Authors: Jiayuan Wang, Q. M. Jonathan Wu, Ning Zhang
Published on: October 02, 2023
Impact Score: 7.6
Arxiv code: Arxiv:2310.01641
Summary
- What is new: Introduces A-YOLOM, an adaptive, real-time, and lightweight multi-task model for autonomous driving that concurrently addresses object detection, drivable area segmentation, and lane line segmentation with a unified structure.
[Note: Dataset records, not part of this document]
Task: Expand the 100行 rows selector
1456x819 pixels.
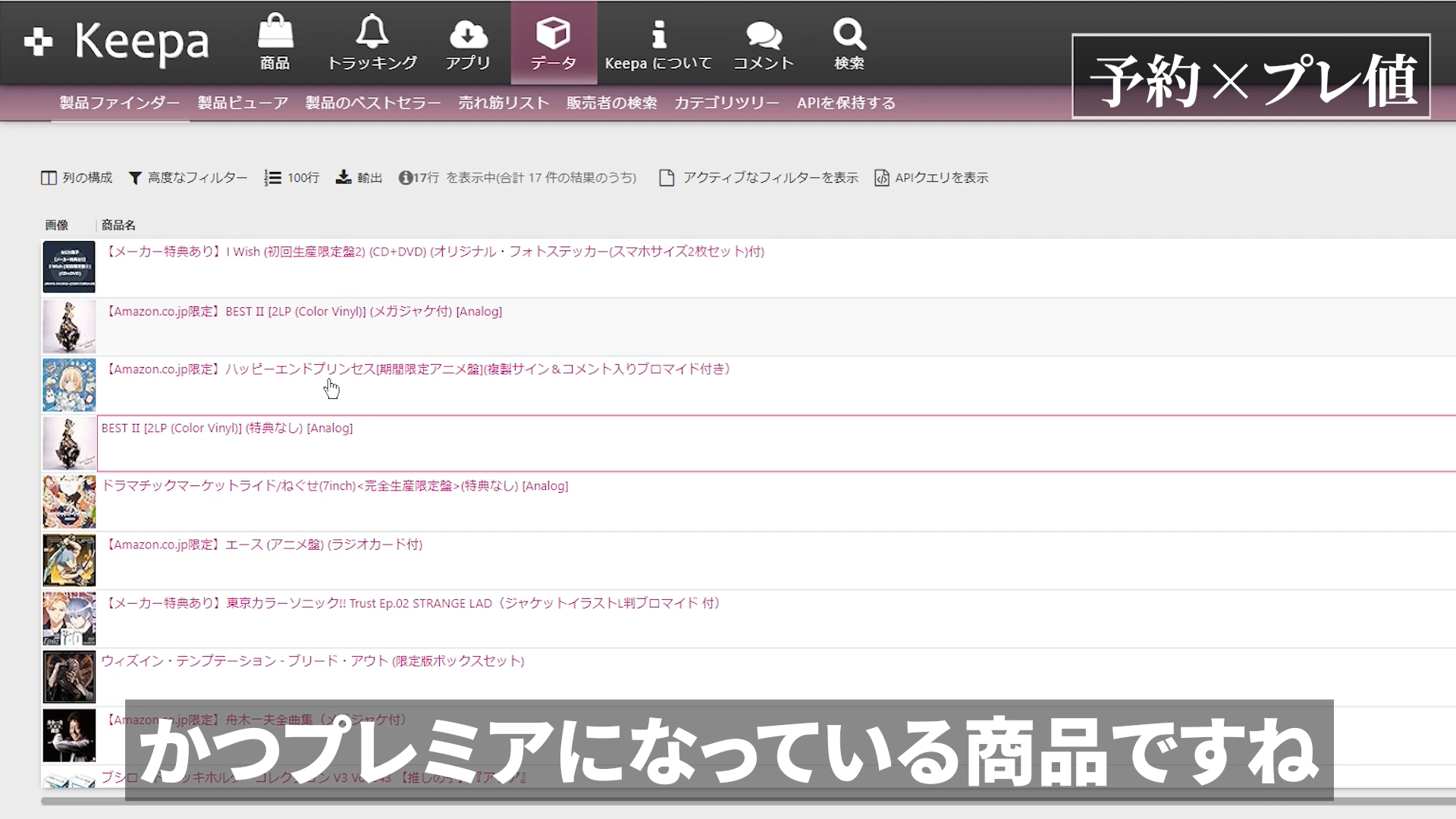Action: 292,177
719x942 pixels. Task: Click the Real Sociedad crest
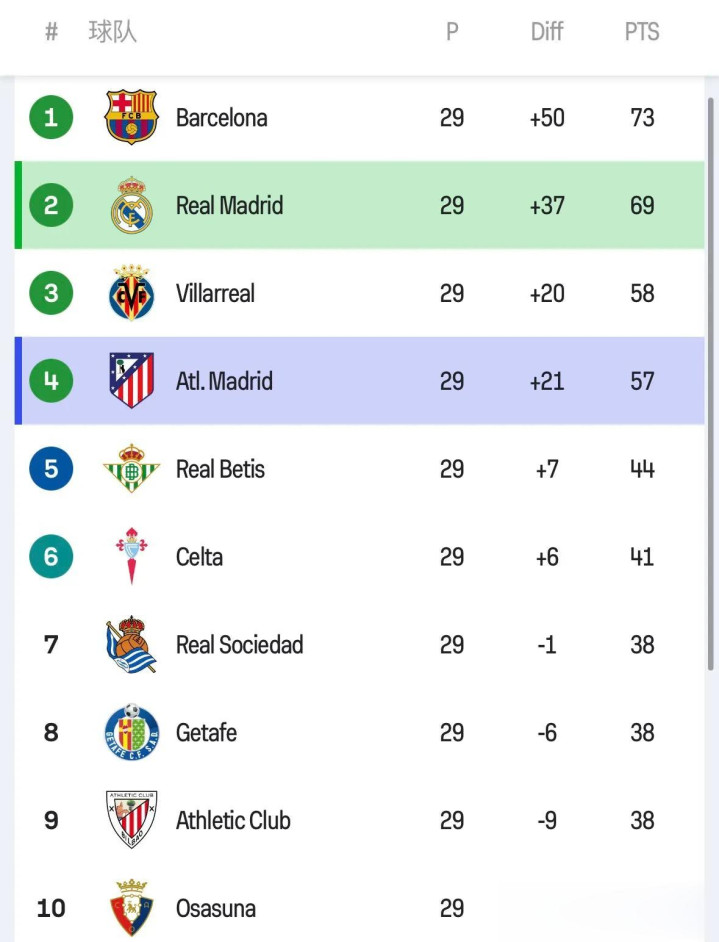(x=132, y=644)
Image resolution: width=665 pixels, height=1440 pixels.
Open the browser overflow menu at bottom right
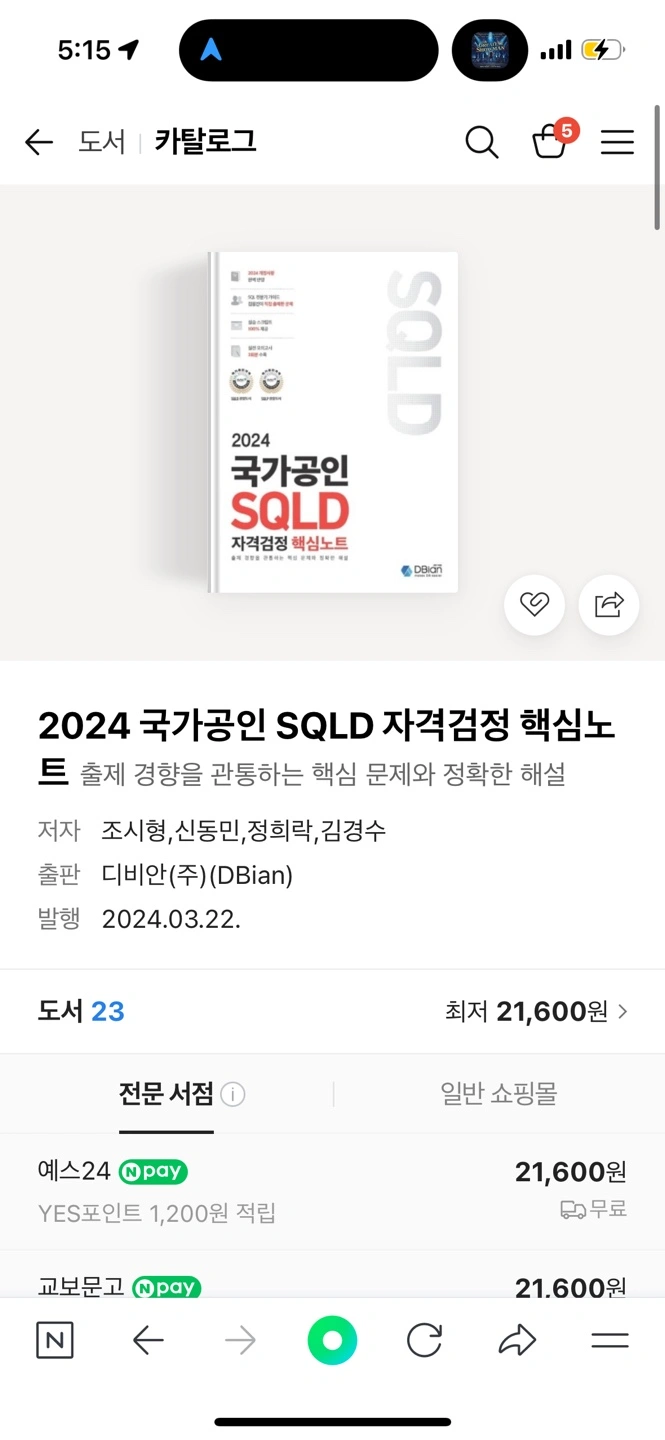click(x=608, y=1340)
- Why this is important: Existing models lack high precision, real-time responsiveness, and are not lightweight enough for efficient autonomous driving.
- What the research proposes: A-YOLOM combines object detection and segmentation tasks into one model with a simplified, unified structure, introducing an adaptive feature concatenation mechanism and a streamlined segmentation head.
- Results: Achieved a mAP50 of 81.1% for object detection, a mIoU of 91.0% for drivable area segmentation, and an IoU of 28.8% for lane line segmentation on the BDD100k dataset, outperforming competitors in real-world scenarios.
Technical Details
Technological frameworks used: nan
Models used: A-YOLOM
Data used: BDD100k dataset
Potential Impact
The auto manufacturing industry, specifically companies investing in autonomous driving technology, could significantly benefit or be disrupted by the adoption of this model.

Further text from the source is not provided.